Okay, so I got myself an early Christmas present in an HP Pavilion m9400t desktop, which came with 4Gb of RAM (expandable to 8Gb), a 2.66GHz quadcore processor, a roomy (for me) hard drive, a TV tuner with an IR sensor built into the front of the case, a 15 in 1 digital media card reader, and yes, 64 bit Windows Vista. The computer I had been using was over five years old and, from a usage standpoint, my needs had grown beyond its capabilities. I needed something that could handle multimedia better (and be a TiVo replacement), and since the old computer ran XP Home, and not Media Center Edition, I had to make a change.
Unfortunately, historically, change hasn’t been easy for me. I tend to be very set in my ways, and I resisted the change to XP for years! I just didn’t like what I called the “Fisher Price” interface. Susan even had it on her computer, and I only used it when I had to. It wasn’t until I was forced to adopt it when I got a new desktop for my office two years ago that I finally decided to install it on my old Windows 2000 desktop (with a RAM upgrade, of course). I was soon asking myself, where has this been all my life, and regretting having waited so long to change.
For this reason, I decided that, with Vista, I would jump in with both feet. So far, I am pleased that I did. Although changes in the interface are one thing I have been most resistent to, I love the way Vista looks. The colors and effects are way cool, and the Taskbar looks much better than XP (so not Fisher Price). I also like the way that Vista organizes user files. One thing that annoyed me about XP was that it had an overall “My Documents” folder under which was “My Pictures,” “My Music,” and “My Videos.” These are not documents, and there was no separate folder for those (“Let it go, OCD Boy,” I hear you say, but it mattered to me). Vista has an overall master folder with your user name on it with subfolders for photos, music, documents, downloads, even saved games! Much better!

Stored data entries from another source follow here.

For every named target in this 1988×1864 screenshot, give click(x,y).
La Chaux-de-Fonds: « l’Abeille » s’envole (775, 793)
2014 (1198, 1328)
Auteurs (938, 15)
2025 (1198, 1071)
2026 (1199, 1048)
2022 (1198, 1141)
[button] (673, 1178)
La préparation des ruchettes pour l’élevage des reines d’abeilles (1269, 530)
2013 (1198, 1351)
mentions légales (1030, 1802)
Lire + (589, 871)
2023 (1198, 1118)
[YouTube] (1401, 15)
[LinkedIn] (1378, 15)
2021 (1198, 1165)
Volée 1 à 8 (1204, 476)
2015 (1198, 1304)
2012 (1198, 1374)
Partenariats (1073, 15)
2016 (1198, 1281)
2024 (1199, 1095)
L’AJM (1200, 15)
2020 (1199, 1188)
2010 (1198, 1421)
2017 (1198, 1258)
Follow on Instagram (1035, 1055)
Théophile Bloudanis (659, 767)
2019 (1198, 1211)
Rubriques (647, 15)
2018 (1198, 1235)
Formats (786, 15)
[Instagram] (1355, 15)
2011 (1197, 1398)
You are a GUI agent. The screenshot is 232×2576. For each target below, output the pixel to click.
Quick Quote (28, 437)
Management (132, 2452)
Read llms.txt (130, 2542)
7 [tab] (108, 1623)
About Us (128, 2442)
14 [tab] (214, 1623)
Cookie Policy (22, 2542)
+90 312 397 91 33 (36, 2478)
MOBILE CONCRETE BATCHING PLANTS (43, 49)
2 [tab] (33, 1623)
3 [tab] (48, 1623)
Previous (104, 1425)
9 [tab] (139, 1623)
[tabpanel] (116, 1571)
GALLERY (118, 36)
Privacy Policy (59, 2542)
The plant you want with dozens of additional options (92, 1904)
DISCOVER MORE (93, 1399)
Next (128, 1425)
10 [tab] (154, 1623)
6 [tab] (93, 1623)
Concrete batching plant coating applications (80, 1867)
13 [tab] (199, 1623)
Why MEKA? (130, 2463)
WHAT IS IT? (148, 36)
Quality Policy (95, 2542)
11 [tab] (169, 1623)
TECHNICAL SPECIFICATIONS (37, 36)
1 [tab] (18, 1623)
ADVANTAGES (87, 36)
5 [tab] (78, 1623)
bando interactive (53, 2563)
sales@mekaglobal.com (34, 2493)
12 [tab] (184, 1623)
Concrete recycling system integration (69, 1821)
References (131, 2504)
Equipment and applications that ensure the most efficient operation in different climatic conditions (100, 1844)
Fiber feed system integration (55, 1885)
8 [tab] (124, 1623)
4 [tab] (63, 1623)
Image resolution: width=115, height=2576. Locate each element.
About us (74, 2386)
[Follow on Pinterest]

The way the Start Menu lists programs is better too, as you are not navigating through lots of submenus to find what you want. I do miss the “Filmstrip” view in Explorer for looking at my pictures, but a good photo viewer with that feature can take care of that. I suppose we can’t expect the OS to do everything. As to the UAC security feature, I just do not understand what all the fuss is about. You are required to click on a button to confirm an action that might harm your computer if you do not know what you are doing (or are malware up to nefarious activities). This is nothing compared to Ubuntu Linux, which requires you to type in a password. One thing that I do agree with Vista critics on is that there is not nearly as much innovation in Vista over XP to justify its development time. Vista is cool, but it took Microsoft six years to come up with this? You have got to be kidding!
As for the problems it has had, Vista has been out for almost two years now, and has resolved most of the driver issues. In fact, it told me for more than one device that I was trying to install an old driver and directed me to the proper subpage of the manufacturer’s web site to download an updated one (and one for a 64 bit OS, so I had to be even more particular). Another issue is that, although people acknowledge that Microsoft sells bloatware that requires more and more computer resources, some insist on trying to install it on hardware that can’t handle it. From what I have read (and from my personal experience so far) Vista works just fine if you have: at least 2 Gb of system RAM, a dedicated video board with at least 256Mb of RAM, and at least a dual core CPU. I would recommend getting the 64 bit version of the OS for three reasons: 1) it is forward looking in technology, so your system will last longer; 2) it allows you to address more than 3 Gb of RAM, so you can add more later and your system will last longer; and 3) there is no price differential. Just be careful what drivers you install. They must be for 64 bit Vista. As for the publicized lack of adoption of Vista, and the cries for Microsoft to keep supporting XP, people forget that XP went through the same thing when it came out in 2001. Businesses also have traditionally taken a long time to upgrade: it wasn’t that long ago that I was in my local bank and saw that they were still running Windows 98SE! I guess I’m not the only one resistent to change.
So far, Vista only has a small foothold in our household. My wife’s desktop and my laptop still run XP (as does my office machine) and my old laptop, and an old desktop, run Linux. However, I must say that I am glad I was not resistent to change this time around, and jumped in with both feet on Vista. The only problem is, Windows 7 will probably be out before I am ready to upgrade any of our other machines! Oh well!